> What you should do: The answer must be a single number: the count of lines in the records below that contain the word "menu".

> Data to use:
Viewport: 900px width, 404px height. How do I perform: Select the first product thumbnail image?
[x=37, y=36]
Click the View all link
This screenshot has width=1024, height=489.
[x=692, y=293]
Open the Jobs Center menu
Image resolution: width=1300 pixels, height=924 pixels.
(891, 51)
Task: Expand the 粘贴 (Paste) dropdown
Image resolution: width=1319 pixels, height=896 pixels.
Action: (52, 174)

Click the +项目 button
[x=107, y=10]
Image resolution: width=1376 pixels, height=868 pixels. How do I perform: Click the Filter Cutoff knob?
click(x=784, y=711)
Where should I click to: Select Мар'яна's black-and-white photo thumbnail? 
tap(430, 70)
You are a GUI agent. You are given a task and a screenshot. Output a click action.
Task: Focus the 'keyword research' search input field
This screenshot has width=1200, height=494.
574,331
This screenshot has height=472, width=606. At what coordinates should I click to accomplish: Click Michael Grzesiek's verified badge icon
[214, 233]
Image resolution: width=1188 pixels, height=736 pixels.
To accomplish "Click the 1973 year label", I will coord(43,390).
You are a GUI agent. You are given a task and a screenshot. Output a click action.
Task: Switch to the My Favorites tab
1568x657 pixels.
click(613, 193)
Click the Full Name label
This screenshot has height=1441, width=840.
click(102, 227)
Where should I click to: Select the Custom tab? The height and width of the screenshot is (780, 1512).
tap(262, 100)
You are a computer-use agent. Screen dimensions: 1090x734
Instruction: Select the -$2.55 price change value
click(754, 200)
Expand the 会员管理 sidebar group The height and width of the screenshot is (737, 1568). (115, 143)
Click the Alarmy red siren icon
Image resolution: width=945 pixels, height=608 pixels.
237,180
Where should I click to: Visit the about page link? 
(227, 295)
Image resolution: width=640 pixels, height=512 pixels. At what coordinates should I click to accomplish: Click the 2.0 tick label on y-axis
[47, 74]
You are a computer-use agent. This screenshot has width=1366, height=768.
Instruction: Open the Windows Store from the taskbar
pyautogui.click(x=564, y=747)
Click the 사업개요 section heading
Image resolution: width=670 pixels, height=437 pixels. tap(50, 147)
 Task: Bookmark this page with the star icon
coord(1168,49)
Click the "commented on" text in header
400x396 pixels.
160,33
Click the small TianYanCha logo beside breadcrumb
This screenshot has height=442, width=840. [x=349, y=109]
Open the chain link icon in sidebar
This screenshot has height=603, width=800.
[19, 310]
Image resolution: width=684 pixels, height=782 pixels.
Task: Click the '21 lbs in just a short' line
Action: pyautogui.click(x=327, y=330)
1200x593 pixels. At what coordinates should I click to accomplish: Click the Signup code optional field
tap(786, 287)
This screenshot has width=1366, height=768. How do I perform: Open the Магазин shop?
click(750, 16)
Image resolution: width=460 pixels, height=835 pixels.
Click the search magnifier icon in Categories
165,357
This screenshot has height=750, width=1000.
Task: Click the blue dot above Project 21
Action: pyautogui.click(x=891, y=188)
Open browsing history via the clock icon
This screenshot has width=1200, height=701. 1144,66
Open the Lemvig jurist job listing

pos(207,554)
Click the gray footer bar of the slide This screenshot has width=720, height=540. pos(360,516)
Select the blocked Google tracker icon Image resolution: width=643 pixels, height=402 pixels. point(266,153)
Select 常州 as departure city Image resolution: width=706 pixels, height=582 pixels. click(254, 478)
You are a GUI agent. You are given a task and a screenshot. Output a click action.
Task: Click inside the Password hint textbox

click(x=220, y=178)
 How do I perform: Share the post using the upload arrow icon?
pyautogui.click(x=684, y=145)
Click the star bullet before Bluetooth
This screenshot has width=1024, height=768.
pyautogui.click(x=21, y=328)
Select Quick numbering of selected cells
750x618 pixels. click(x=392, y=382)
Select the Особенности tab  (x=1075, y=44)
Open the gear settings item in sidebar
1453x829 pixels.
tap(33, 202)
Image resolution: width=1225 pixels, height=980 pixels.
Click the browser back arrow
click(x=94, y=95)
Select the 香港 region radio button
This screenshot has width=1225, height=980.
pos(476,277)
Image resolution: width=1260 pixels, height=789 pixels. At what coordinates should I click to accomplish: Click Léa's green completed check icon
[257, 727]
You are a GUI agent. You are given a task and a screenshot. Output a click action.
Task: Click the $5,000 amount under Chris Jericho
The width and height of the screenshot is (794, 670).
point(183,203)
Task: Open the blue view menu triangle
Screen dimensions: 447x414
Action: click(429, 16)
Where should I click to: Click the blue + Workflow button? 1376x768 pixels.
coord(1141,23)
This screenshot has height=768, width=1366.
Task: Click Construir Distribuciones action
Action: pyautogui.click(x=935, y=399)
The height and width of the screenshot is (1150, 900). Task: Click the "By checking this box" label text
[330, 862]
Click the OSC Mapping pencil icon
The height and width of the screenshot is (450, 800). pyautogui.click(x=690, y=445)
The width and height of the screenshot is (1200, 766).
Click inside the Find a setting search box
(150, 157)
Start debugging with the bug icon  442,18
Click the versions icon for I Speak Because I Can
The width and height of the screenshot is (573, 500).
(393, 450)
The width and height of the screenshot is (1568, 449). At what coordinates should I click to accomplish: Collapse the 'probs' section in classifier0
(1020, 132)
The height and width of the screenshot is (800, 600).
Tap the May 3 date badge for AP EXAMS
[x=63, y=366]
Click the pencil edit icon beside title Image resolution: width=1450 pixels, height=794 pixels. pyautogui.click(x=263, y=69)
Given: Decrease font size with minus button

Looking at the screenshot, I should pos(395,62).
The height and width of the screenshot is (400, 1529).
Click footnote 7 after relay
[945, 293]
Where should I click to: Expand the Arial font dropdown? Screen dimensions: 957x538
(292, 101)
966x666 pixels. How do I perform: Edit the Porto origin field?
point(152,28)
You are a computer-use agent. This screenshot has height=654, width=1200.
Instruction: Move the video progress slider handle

> Result of the task: 2